The new approach also allows the publicly funded film commission to bide its time. These political leaders won't be around forever. And the appeal of film and digital production, a growth industry with jobs any local community would welcome, will endure — especially for a colorful state that produces a steady stream of its own story lines.
Making the most of this industry, as with any industry, requires establishing a critical mass — a volume of production large enough for a region to attract personnel, support businesses and overall expertise on a permanent basis.
But there appears to be no magic to this process. California gave birth to the industry and owned it for decades. It still does, considering all the facets of film and digital production, but other places have lured away significant segments. Visual effects have moved overseas. And in an annual study by the agency Film L.A. Inc., Georgia emerged as the production location for more top 100 domestic feature films in 2016 than any other. Next in line were the United Kingdom, Canada, California, Louisiana and New York.
One thing these locations have in common: They all provide some form of public incentives.
That idea doesn't sit well with many critics in Florida. Why hand taxpayer dollars to fat-cat tycoons in an industry whose scions have included the now-disgraced Harvey Weinstein?
First of all, most incentives don't involve handing over cash but cutting expenses. Georgia has made a science of using a tax credit of up to 30 percent to lure productions, even allowing recipients to trade in them. The state reported spending about $600 million in 2016 — about the price of a new Major League Baseball stadium — to attract $2 billion in production spending.
What's more, the Hollywood tycoon is fading as the symbol of an industry that has grown to include independent films, television series, commercials, music videos, animation and game development.
If Florida decides it wants to be a center of this industry, it has a good shot. Makers of the recent major movies Live By Night and The Infiltrator reluctantly did most or all the production on their Tampa-based stories somewhere else.
Leaders of the GOP-dominated Legislature don't want this industry, though. And their ideological opposition rings of hypocrisy.
Georgia, which sees film and digital production as a powerful economic driver, hasn't voted for a Democrat in the presidential race for 20 years. And Florida is no stranger, nor should it be, to offering incentives as a means of attracting new jobs to the state. Incentives have helped land Tampa companies such as Johnson & Johnson, Citigroup and USAA.

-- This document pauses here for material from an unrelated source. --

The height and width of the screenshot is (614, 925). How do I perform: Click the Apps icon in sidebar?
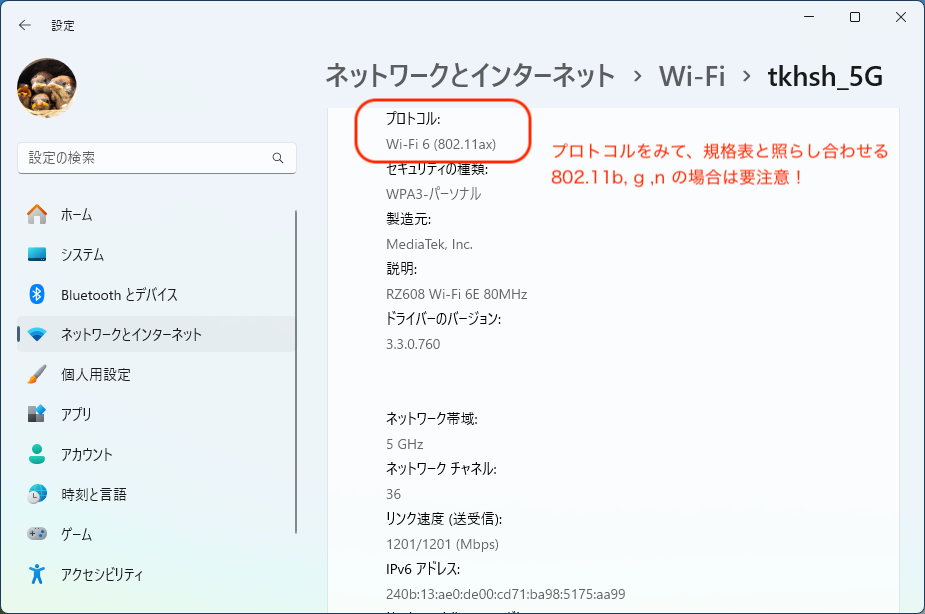[37, 414]
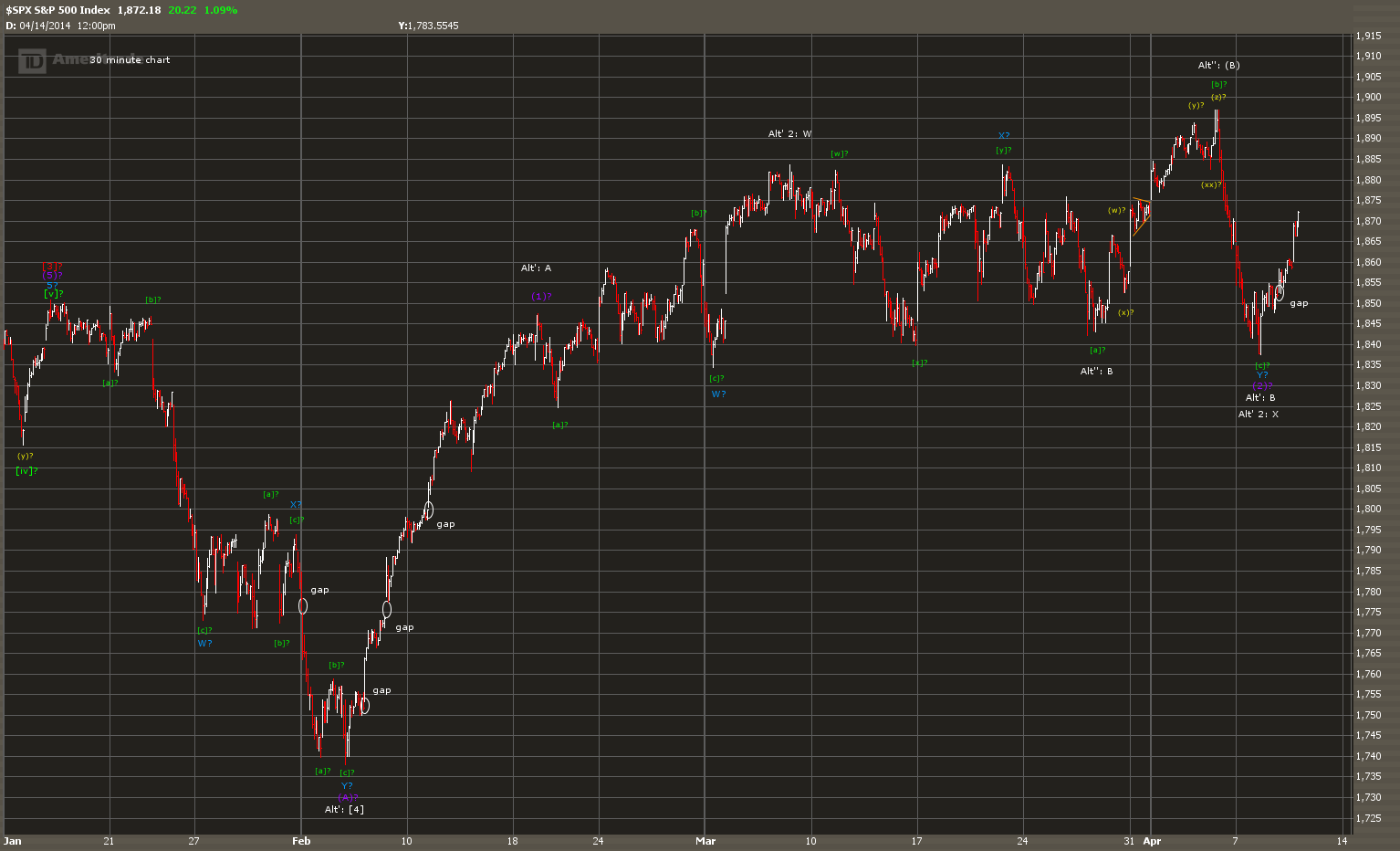Select the green [iv]? wave label
This screenshot has height=851, width=1400.
(26, 471)
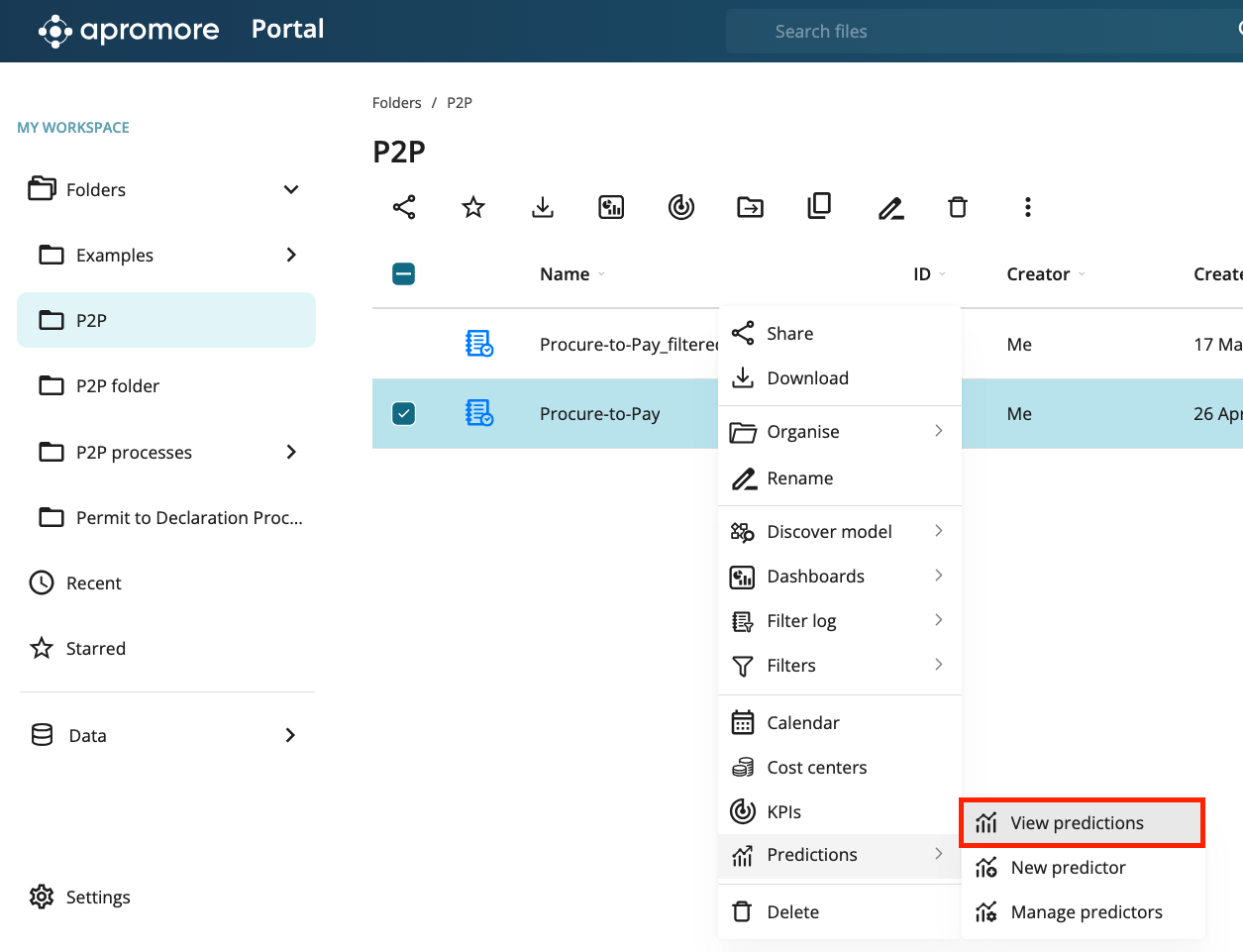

It's curious that the legislative opponents of film incentives are actually leading the drive to hand government cash to one of their own private-sector darlings — for-profit school management chains. These companies stand to benefit as the state shifts more public money away from traditional public schools run by elected local school boards toward privately run charter schools held to relatively little account.
With the right accountability measures baked into any deal, film and digital production is a good investment for Florida. Meantime, the Tampa Hillsborough Film and Digital Media Commission should test the waters, keep its shingle up, and stay ready for a day when more open minds see new possibilities for the state.